It seems that Samsung has hit back at Apple’s increasingly dominant stance in India by launching its own full-blown EMI scheme. This marks the arrival at our doorstep of the smartphone war that has been raging for quite some time now. The program apparently covers the South Korean company’s high-end devices, positioning them in a more attractive manner and making them more accessible.
The new Samsung EMI scheme is to run for over a month and the company plans to further expand it to encompass digital media as well as in-store advertising. And let’s not just talk of the scheme itself, but also of which phones are included in said promotion. The new campaign covers the Galaxy Note 2, matching it almost identically with the way the iPhone 5 has been positioned.

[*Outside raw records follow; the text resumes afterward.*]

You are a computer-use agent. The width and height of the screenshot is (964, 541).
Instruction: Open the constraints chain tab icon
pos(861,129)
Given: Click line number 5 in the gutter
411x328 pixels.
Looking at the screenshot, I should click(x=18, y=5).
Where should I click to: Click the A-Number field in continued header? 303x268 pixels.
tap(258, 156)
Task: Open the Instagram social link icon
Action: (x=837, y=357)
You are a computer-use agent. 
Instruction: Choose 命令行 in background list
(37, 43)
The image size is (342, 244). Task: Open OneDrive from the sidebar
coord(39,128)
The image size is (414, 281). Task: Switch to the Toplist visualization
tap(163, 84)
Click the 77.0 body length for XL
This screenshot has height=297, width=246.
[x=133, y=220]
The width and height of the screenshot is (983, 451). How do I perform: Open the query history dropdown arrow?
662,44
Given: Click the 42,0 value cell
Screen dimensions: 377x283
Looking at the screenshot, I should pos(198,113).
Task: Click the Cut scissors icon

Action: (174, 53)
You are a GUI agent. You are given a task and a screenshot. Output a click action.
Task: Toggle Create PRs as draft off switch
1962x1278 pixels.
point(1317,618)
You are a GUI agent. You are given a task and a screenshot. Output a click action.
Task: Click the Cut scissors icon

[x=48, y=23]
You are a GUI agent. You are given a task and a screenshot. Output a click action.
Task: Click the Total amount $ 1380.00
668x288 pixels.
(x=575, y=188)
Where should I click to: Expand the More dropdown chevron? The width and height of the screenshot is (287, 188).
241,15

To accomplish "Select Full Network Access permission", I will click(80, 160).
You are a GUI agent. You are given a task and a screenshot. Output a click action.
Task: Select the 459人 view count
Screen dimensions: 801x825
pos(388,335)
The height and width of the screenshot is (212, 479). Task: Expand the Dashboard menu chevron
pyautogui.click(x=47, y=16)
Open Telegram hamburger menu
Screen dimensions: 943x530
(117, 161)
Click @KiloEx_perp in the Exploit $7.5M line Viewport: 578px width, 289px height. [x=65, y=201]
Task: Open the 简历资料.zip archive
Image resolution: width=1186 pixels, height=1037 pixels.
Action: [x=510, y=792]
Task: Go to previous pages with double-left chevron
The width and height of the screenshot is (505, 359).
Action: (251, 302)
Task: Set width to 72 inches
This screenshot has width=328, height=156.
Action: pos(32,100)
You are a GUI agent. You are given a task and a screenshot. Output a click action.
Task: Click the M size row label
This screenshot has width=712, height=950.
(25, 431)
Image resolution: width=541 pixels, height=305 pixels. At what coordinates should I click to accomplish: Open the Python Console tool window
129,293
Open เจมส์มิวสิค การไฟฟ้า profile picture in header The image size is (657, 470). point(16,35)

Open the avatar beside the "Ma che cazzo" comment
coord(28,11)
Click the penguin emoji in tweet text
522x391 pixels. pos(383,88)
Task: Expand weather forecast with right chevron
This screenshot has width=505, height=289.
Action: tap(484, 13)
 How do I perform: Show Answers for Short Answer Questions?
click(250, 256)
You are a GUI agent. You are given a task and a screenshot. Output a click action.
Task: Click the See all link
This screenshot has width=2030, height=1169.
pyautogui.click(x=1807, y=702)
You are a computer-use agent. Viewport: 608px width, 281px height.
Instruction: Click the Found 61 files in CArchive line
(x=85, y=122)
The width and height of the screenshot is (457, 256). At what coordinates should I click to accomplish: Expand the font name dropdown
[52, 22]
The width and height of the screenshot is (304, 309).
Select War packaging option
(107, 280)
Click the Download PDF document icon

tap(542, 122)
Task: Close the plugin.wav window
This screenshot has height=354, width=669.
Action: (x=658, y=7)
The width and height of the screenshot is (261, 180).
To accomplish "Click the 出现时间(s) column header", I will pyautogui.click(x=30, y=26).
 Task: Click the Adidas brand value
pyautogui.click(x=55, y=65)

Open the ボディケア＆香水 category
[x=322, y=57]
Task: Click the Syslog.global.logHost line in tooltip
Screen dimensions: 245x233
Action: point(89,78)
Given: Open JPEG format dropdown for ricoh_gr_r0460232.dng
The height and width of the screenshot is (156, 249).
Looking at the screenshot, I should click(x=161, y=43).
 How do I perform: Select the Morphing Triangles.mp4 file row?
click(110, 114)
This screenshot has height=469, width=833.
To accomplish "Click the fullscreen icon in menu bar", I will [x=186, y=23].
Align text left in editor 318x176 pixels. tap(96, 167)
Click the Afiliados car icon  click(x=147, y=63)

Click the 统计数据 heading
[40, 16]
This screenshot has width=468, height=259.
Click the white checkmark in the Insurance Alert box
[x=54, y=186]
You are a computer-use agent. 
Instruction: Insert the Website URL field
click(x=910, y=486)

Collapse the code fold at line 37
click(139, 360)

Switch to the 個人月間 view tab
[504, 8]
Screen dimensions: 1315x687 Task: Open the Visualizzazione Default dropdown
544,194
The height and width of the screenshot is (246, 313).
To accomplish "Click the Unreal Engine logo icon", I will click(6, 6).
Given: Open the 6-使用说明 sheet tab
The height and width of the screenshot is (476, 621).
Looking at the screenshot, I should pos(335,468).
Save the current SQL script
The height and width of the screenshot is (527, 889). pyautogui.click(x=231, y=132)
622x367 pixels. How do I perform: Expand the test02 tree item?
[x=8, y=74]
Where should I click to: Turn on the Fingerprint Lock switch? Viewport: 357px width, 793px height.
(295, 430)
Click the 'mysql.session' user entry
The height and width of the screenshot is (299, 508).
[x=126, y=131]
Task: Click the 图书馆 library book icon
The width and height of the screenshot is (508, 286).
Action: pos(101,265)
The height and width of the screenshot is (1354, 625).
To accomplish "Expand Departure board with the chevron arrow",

According to The Times of India, the latest phone from the stables of the Cupertino-based company can be purchased in the country with a down payment of Rs. 16,990 and 12 monthly installments amounting to Rs. 2,376 each, while the Note 2 is being sold at Rs. 2,999 per month on continued payment for a year. The installment option was tinkered with back in September last year, with the GS3 being at the receiving end of such experimentation.
Also available under this periodic payment system are the Galaxy Grand, the GS3 and even the recently released Galaxy Camera. It must be noted that Samsung’s retail reach in the country is much broader than is Apple’s, and this move it seems, should stretch the Korean company’s lead over an entity that has been its chief tormentor of late.
Apparently, monthly sales of the iPhone doubled after an EMI scheme in January brought Apple’s handset to customers in the country at a series of regular payments. This was also bolstered by an advertising campaign and we were seeing an increasing number of these adverts pop up in all sorts of places. But of course, reps from the South Korean multinational conglomerate played down the comparison of their campaign to that of rival Apple.
The Samsung EMI scheme has been launched in full swing, and it makes sense for the company to apply it to higher models in a country obsessed with price comparisons and fuel consumption. We have yet to see whether it will be applied to mid-range devices as well.